Architecture for scale: Each user has a separate vector namespace in the DB (Pinecone supports multi-tenancy at the namespace level). Memory entries are stored as embedding + metadata (user_id, timestamp, category, raw_text). Retrieval is top-5 by cosine similarity to the current query, filtered by user_id.
The embedding staleness problem: User preferences change. If a user tells the agent they're vegetarian in January but switches to keto in March, both memories will be retrieved and conflict. Mitigation: memory entries have a recency score as a secondary ranking signal (more recent = higher weight). On write, check for conflicting memories and mark older ones as superseded. Mem0 does this with an LLM-powered conflict resolver.
When semantic memory is overkill: Sessions shorter than 10 turns, stateless APIs (each request is independent with no returning users), or when the agent task genuinely has no persistent context.

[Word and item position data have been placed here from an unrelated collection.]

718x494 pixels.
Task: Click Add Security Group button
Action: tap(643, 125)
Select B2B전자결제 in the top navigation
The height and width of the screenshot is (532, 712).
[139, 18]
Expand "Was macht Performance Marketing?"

Don't add a vector DB to your architecture if users never expect personalization or session continuity.
Hierarchical Memory System Architecture
Episodic Memory: Time-Stamped Event Logs
Episodic memory, modeled after the Generative Agents paper (Park et al., 2023), stores a time-stamped log of events — things the agent observed, actions it took, and outcomes it received. Unlike semantic memory (which stores facts), episodic memory stores experiences.
The Generative Agents implementation: Each simulated agent maintained a memory stream — a list of observations with timestamps and an "importance" score (how significant is this event?). Retrieval ranked memories by a weighted combination of: recency (exponential decay from current time), relevance (cosine similarity to current context), and importance (importance score assigned at storage time).

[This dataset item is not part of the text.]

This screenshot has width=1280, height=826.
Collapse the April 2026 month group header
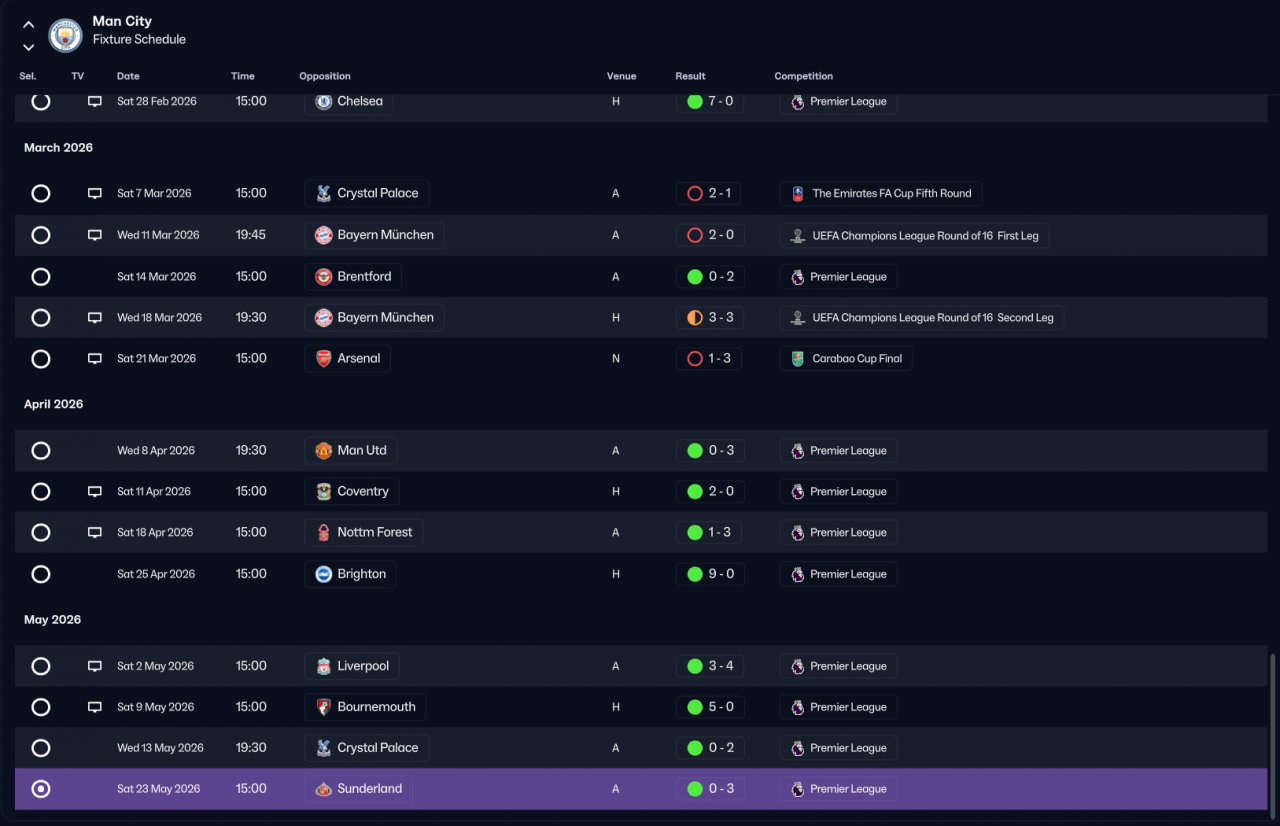[x=54, y=404]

retrieval_score = α·recency + β·relevance + γ·importance
This formula is the key insight: pure semantic retrieval (only relevance) misses important recent events. Pure recency (only recent turns) misses highly relevant but older memories. The weighted combination approximates how humans actually recall things — recent and relevant memories surface strongest.
Production use case: A customer service agent stores each support ticket interaction as an episodic memory. When a user calls back, the agent retrieves the 3 most relevant past interactions by the formula above — not just the most recent. This surfaces a 6-month-old incident that matches the current issue even if more recent interactions are about different topics.
Procedural Memory: Skills Baked into Model Weights
Procedural memory is knowledge that's been internalized into the model's weights through fine-tuning — "how to do things" rather than "what things are." An agent fine-tuned on thousands of code reviews learns to apply specific review criteria automatically without needing retrieval. A customer service agent fine-tuned on your company's policies responds correctly without needing those policies in context.
When procedural memory is the right choice:
- The behavior is stable and changes infrequently (update cost: $1K–100K+ per fine-tune)
- The behavior is required on every query (eliminating retrieval for this info saves latency)
- The task requires precise output formatting or consistent persona that's hard to specify via prompts
- Privacy constraints prevent storing certain information in a retrievable database
When fine-tuning is wrong: Don't proceduralize fast-changing knowledge (product prices, current events, organizational charts). The training data becomes stale within weeks, and the fine-tuned model's responses will confidently cite outdated information. This is one of the most common mistakes in production agent deployment — fine-tuning company FAQs that change monthly and then not having a clear update cadence.
Practical rule: Use procedural memory for skills and style, use semantic memory for facts. Fine-tune for "always respond in JSON with this schema" and "code reviewer should flag these specific anti-patterns." Use RAG for "the current return policy is 30 days."
The Lost-in-the-Middle Problem: Memory Layout Matters
The lost-in-the-middle effect (Liu et al., 2023, Stanford) is one of the most practically important findings in LLM context research and one that most candidates have never heard of. In a controlled experiment, models were given 20 documents and asked to find the one relevant document. Accuracy was ~80% when the relevant document was at position 1 or 20 (beginning/end). It dropped to ~50% when the document was at position 10 (middle).
Mechanism: Transformer attention is biased toward the beginning of the context (primacy effect, from positional embeddings) and the end of the context (recency effect, from the autoregressive generation direction). Tokens in the middle receive lower aggregate attention scores.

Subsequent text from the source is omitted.